What is gained when I avoid acknowledging that I have a problem? And what, if anything, is lost?
The prime minister conceded there was violence in Manipur after 79 days of pretending that there wasn’t. A video that was two months old and triggered outrage which is what returned Manipur to the public debate and forced him to speak. The chief justice of India also said angry words and the police in Manipur, which had been dormant for all that period, immediately made arrests on a case that it had ignored till now.
Why did it take all this time? It did because the prime minister demoted the issue and signalled to the rest of the BJP and the pliant media not to speak about it.
Also Read: Manipur: 65+ days of a stony silence...
When the incident, and others like it, were actually happening, he was in Bangalore holding road shows. He put off one road show, not because of Manipur but because it would clash with exams and he did not want to inconvenience students. He continued with the others.
After that he went abroad a couple of times, attending parties and watching parades.
Within India, he continued his routine of train flagging off and inaugurations and felicitations of people on their birthdays and so on. He made not a single reference to Manipur.
The question is, again, what does one gain in not acknowledging that there is a problem even if the problem is obvious to everyone else?
The first thing is to signal that it is not my problem. If my house is on fire, then I will rush to save it. If my family is under attack, I will hasten to protect it. If I not only do not act, but if I pretend as if nothing happened, then I do not concede that it is my problem. And, therefore, I do not have to solve it.
There is the second advantage: I avoid having to deal with a difficult situation immediately and it is possible that it will go away on its own. In a previous column, I spoke about how this was the tack the prime minister used during the second wave of the Covid pandemic. Normally visible every day at some event whether physically or virtually, he disappeared for 20 days after cancelling his Bengal rallies. While hundreds of thousands of people perished, desperate without oxygen, and the crematoria overflowed, he was gone.
He returned three weeks later when things were better and fewer people were dying and made a show of having 'high-level meetings'.
A BJP resolution from earlier in the year that said India had defeated the pandemic under Modi was removed from the party's website. Once the wave subsided, he moved on from the subject completely.

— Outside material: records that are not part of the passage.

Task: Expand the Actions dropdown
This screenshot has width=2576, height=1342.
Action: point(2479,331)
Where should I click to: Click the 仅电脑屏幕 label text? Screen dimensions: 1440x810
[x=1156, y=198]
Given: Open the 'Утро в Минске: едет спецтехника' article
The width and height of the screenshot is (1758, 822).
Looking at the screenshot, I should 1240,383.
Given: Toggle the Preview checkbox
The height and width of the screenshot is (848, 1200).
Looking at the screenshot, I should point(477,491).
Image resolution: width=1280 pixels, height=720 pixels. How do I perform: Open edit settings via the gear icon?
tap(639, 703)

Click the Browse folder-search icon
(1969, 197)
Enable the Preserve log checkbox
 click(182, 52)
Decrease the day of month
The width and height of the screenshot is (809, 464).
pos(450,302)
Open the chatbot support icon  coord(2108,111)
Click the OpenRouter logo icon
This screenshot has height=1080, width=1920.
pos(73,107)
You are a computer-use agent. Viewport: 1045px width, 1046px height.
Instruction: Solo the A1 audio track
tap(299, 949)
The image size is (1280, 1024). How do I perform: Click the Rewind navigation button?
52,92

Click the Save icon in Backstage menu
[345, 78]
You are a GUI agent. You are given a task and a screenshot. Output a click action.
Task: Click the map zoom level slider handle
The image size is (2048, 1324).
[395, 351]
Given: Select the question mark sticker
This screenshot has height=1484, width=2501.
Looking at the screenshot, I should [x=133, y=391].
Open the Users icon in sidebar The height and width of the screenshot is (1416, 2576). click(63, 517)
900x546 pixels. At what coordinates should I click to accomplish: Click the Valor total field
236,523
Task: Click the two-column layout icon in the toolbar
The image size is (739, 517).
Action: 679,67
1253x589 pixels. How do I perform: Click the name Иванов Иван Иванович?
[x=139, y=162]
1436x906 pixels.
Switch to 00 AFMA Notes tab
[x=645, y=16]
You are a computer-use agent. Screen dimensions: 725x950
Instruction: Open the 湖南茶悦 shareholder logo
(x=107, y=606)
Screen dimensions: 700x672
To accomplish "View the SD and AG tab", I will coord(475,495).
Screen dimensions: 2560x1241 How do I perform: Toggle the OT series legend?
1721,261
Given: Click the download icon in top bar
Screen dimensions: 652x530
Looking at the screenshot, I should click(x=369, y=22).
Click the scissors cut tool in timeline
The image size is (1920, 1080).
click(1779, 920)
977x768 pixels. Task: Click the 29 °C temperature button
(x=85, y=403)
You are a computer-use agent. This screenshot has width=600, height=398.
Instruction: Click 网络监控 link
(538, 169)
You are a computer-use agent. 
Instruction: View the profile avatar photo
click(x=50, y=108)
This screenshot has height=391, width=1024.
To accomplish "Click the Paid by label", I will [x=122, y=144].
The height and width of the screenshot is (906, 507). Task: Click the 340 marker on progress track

He also did the same thing after Galwan.
There has been no military briefing more than three years after the clash. The only brief statement he made on the issue came after days of silence and then he was silent about it again.
The third advantage that I have in not acknowledging a problem is that in some sense I can keep my image intact. My followers and devotees (who number many, in the case of the prime minister) will not have to suffer the trauma of seeing me accept that something wrong has happened under my watch.
The other benefit of this is that because their devotion continues, I can also arrogate to myself that I have done nothing wrong. If so many people continue to believe in me, then my actions are right and so are my acts of inaction.
What else? There may be some smaller benefits.
Perhaps some people only remember the bluster of claims and not the avoidance of bad news.
How many times have we heard that India is the fastest-growing economy? Many continue to believe we are, but as a newspaper reported on 22 July: "India is no more the fastest-growing large economy. Saudi Arabia is with 8.7 per cent growth in 2022, followed by Vietnam at 8 per cent. In the first quarter of 2023, the Philippines bettered India, at 6.4 per cent.”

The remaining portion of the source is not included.